BEGIN Exercise material

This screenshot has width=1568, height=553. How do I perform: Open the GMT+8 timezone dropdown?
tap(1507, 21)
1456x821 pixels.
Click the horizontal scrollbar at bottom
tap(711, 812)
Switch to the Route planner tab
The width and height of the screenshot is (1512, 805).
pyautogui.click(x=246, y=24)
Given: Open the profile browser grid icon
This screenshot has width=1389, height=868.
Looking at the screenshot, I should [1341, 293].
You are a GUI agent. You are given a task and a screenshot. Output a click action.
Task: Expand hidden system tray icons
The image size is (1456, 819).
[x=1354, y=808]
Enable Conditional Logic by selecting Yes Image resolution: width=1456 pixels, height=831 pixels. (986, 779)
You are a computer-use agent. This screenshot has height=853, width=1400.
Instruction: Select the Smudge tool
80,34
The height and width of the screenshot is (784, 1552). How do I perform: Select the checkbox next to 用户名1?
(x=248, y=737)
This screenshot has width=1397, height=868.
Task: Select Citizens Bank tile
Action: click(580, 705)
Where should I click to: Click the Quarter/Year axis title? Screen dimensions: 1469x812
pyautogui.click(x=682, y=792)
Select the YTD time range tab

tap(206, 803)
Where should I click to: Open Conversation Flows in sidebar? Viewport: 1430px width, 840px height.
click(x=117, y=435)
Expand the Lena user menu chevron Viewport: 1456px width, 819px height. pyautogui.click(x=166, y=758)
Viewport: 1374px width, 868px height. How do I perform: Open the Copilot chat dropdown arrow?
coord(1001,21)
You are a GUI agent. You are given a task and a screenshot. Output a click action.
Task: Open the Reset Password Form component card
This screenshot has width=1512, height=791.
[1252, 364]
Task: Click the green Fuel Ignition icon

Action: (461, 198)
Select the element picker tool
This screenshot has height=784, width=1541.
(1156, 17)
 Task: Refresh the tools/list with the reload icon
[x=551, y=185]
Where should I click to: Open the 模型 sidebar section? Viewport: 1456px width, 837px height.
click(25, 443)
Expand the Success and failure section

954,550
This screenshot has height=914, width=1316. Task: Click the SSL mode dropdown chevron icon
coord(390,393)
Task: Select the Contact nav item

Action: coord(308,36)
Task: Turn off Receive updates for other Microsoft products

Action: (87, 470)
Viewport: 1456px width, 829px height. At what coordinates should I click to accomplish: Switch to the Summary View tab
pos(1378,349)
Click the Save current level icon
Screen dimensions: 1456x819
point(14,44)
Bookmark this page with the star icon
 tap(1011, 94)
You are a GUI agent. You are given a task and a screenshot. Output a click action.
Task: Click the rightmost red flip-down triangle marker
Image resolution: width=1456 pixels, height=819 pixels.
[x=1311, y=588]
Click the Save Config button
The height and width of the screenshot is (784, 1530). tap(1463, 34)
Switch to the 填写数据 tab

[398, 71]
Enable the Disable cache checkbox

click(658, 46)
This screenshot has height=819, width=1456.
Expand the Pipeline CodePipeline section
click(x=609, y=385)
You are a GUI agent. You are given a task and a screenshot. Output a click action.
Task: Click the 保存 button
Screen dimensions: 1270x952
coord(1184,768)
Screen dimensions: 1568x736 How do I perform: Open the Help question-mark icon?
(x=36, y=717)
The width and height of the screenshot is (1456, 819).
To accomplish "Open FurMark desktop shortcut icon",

END Exercise material

#### Exercise goal:
Copy out the entire listing exactly.

#### Answer below:
This screenshot has width=1568, height=553. How do I perform: Open the GMT+8 timezone dropdown?
tap(1507, 21)
1456x821 pixels.
Click the horizontal scrollbar at bottom
tap(711, 812)
Switch to the Route planner tab
The width and height of the screenshot is (1512, 805).
pyautogui.click(x=246, y=24)
Given: Open the profile browser grid icon
This screenshot has width=1389, height=868.
Looking at the screenshot, I should [1341, 293].
You are a GUI agent. You are given a task and a screenshot. Output a click action.
Task: Expand hidden system tray icons
The image size is (1456, 819).
[x=1354, y=808]
Enable Conditional Logic by selecting Yes Image resolution: width=1456 pixels, height=831 pixels. (986, 779)
You are a computer-use agent. This screenshot has height=853, width=1400.
Instruction: Select the Smudge tool
80,34
The height and width of the screenshot is (784, 1552). How do I perform: Select the checkbox next to 用户名1?
(x=248, y=737)
This screenshot has width=1397, height=868.
Task: Select Citizens Bank tile
Action: click(580, 705)
Where should I click to: Click the Quarter/Year axis title? Screen dimensions: 1469x812
pyautogui.click(x=682, y=792)
Select the YTD time range tab

tap(206, 803)
Where should I click to: Open Conversation Flows in sidebar? Viewport: 1430px width, 840px height.
click(x=117, y=435)
Expand the Lena user menu chevron Viewport: 1456px width, 819px height. pyautogui.click(x=166, y=758)
Viewport: 1374px width, 868px height. How do I perform: Open the Copilot chat dropdown arrow?
coord(1001,21)
You are a GUI agent. You are given a task and a screenshot. Output a click action.
Task: Open the Reset Password Form component card
This screenshot has width=1512, height=791.
[1252, 364]
Task: Click the green Fuel Ignition icon

Action: (461, 198)
Select the element picker tool
This screenshot has height=784, width=1541.
(1156, 17)
 Task: Refresh the tools/list with the reload icon
[x=551, y=185]
Where should I click to: Open the 模型 sidebar section? Viewport: 1456px width, 837px height.
click(25, 443)
Expand the Success and failure section

954,550
This screenshot has height=914, width=1316. Task: Click the SSL mode dropdown chevron icon
coord(390,393)
Task: Select the Contact nav item

Action: coord(308,36)
Task: Turn off Receive updates for other Microsoft products

Action: (87, 470)
Viewport: 1456px width, 829px height. At what coordinates should I click to accomplish: Switch to the Summary View tab
pos(1378,349)
Click the Save current level icon
Screen dimensions: 1456x819
point(14,44)
Bookmark this page with the star icon
 tap(1011, 94)
You are a GUI agent. You are given a task and a screenshot. Output a click action.
Task: Click the rightmost red flip-down triangle marker
Image resolution: width=1456 pixels, height=819 pixels.
[x=1311, y=588]
Click the Save Config button
The height and width of the screenshot is (784, 1530). tap(1463, 34)
Switch to the 填写数据 tab

[398, 71]
Enable the Disable cache checkbox

click(658, 46)
This screenshot has height=819, width=1456.
Expand the Pipeline CodePipeline section
click(x=609, y=385)
You are a GUI agent. You are given a task and a screenshot. Output a click action.
Task: Click the 保存 button
Screen dimensions: 1270x952
coord(1184,768)
Screen dimensions: 1568x736 How do I perform: Open the Help question-mark icon?
(x=36, y=717)
The width and height of the screenshot is (1456, 819).
To accomplish "Open FurMark desktop shortcut icon",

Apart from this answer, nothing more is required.